## Aufgabe a
Beantworte anhand des Textes über das Diamantina Shire die folgenden Fragen:
(i) Bis zu welchem Jahr wurde Australien als sechs separate englische Kolonien organisiert und regiert?
(ii) Welche Stadt wurde temporäre Hauptstadt, bis Canberra gegründet war?
(iii) Wie gross ist das Diamantina Shire in Quadratkilometern?
═══ Textauszug ═══
Freitag, 25. September 2015

Diamantina Shire, QLD

Warum das Diamantina Shire auch ohne Regenfälle überflutet wird • Wer "the pub with no town" aussticht • Wo ein Polizist für die Fläche von Grossbritannien zuständig ist • Welche Infrastruktur eine abgelegene Outback Town hat.

Bis 1901 wurde Australien politisch als sechs separate englische Kolonien organisiert und regiert. Dann schlossen sich diese zum Commonwealth of Australia zusammen, die Kolonien wurden zu Staaten, und Melbourne wurde temporäre Hauptstadt bis Canberra gegründet war. Der Commonwealth of Australia ist also eine Föderation von Staaten genau so wie die Schweiz eine Föderation von Kantonen ist. Die heutigen Staaten sind — wie bereits die Kolonien — in Shires gegliedert, was wiederum unseren Bezirken entspricht. Und die Shires bestehen aus Communities entsprechend unseren Gemeinden. Und genau so wie es bei den Schweizer Kantonen Kuriositäten gibt (z.B. die Halbkantone oder der Kanton Graubünden, wo drei verschiedene Sprachen gesprochen werden), so gibt es dies auch in Australien.

Outback-Panorama im Diamantina Shire

Diamantina Shire

Das Diamantina Shire (Wikipedia) im westlichen Outback von Queensland ist eine solche Kuriosität mit ganz eigenen Herausforderungen. Unser Lonely Planet schreibt über die Gegend:

You wanted outback, did ya? Well, here it is, mate — miles and bloody square miles of it!

Zuerst einmal ist das Diamantina Shire 95’000 km2 gross, also gut 2.3 mal die Schweiz. Aber es besteht nur aus drei Gemeinden: Bedourie (“Hauptstadt” — ich komme auf die Anführungszeichen zurück), Birdsville und Betoota.
═══
## Aufgabe b
Aktualisiere in den Einträgen den Abschnitt, der mit der Zeile beginnt, die „Viewport: 1232px width, 712px“ enthält, und mit der Zeile endet, die „Action: [439, 121]“ enthält. Ersetze darin „Instruction“ durch „Command“, und gib nur diese Zeilen sonst unverändert wieder.
═══ Gespeicherte Einträge ═══
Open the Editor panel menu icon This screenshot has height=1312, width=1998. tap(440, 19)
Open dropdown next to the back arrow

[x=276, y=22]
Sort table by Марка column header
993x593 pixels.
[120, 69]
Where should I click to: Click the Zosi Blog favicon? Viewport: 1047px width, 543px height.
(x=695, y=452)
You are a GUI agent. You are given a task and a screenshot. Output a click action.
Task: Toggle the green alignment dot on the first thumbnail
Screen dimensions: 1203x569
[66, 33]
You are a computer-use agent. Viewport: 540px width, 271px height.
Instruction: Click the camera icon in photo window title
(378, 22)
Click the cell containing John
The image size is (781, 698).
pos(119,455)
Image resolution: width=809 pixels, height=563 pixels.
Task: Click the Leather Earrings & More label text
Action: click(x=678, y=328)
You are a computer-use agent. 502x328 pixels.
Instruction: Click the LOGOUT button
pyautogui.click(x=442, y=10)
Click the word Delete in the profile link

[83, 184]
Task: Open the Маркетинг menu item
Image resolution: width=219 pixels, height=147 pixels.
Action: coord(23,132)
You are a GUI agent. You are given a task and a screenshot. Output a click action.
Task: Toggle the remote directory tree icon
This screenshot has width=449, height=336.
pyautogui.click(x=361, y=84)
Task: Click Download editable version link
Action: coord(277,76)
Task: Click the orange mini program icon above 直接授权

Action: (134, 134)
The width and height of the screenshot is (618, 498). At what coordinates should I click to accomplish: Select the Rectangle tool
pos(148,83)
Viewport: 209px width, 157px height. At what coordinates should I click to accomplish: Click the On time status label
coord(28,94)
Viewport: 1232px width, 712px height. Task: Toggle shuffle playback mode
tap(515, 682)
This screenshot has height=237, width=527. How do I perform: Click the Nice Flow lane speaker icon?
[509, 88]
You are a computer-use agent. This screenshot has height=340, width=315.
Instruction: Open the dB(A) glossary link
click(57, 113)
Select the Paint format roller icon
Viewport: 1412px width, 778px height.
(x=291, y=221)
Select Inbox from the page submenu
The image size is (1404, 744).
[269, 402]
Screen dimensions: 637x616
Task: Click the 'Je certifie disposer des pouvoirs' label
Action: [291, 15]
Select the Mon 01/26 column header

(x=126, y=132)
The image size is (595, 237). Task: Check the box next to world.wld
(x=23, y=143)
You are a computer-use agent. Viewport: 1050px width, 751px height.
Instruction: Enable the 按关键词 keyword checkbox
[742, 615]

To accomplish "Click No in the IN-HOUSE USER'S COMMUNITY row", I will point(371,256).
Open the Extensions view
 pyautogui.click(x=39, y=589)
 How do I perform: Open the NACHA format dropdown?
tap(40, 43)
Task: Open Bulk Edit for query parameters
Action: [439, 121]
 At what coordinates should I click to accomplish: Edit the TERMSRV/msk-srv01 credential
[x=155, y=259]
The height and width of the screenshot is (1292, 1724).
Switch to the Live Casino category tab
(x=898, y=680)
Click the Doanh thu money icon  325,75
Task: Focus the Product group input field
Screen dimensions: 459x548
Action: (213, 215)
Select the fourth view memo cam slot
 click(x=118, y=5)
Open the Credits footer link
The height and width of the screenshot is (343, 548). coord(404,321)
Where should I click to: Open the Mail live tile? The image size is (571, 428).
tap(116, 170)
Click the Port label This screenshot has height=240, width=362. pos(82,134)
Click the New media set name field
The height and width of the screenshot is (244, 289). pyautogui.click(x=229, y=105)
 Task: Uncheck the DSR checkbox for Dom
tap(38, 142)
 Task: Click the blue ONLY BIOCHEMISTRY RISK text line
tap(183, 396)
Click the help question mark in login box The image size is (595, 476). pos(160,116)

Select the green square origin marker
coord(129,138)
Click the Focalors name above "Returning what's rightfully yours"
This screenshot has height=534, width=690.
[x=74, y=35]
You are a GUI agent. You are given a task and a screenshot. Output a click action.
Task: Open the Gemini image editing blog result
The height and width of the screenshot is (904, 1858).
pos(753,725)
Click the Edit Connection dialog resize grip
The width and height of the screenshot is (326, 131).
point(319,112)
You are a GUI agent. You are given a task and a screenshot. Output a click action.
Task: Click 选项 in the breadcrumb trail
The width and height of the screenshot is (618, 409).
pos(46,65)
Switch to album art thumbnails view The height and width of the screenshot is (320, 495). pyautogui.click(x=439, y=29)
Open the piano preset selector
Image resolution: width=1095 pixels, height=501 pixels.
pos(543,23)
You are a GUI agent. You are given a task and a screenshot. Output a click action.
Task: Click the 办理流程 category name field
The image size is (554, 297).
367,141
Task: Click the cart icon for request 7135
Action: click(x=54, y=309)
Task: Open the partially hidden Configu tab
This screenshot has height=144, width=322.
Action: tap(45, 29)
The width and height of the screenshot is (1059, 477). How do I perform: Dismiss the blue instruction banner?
═══
## Lösung a
(i) Bis 1901.
(ii) Melbourne.
(iii) 95’000 km2.

## Lösung b
Viewport: 1232px width, 712px height. Task: Toggle shuffle playback mode
tap(515, 682)
This screenshot has height=237, width=527. How do I perform: Click the Nice Flow lane speaker icon?
[509, 88]
You are a computer-use agent. This screenshot has height=340, width=315.
Command: Open the dB(A) glossary link
click(57, 113)
Select the Paint format roller icon
Viewport: 1412px width, 778px height.
(x=291, y=221)
Select Inbox from the page submenu
The image size is (1404, 744).
[269, 402]
Screen dimensions: 637x616
Task: Click the 'Je certifie disposer des pouvoirs' label
Action: [291, 15]
Select the Mon 01/26 column header

(x=126, y=132)
The image size is (595, 237). Task: Check the box next to world.wld
(x=23, y=143)
You are a computer-use agent. Viewport: 1050px width, 751px height.
Command: Enable the 按关键词 keyword checkbox
[742, 615]

To accomplish "Click No in the IN-HOUSE USER'S COMMUNITY row", I will point(371,256).
Open the Extensions view
 pyautogui.click(x=39, y=589)
 How do I perform: Open the NACHA format dropdown?
tap(40, 43)
Task: Open Bulk Edit for query parameters
Action: [439, 121]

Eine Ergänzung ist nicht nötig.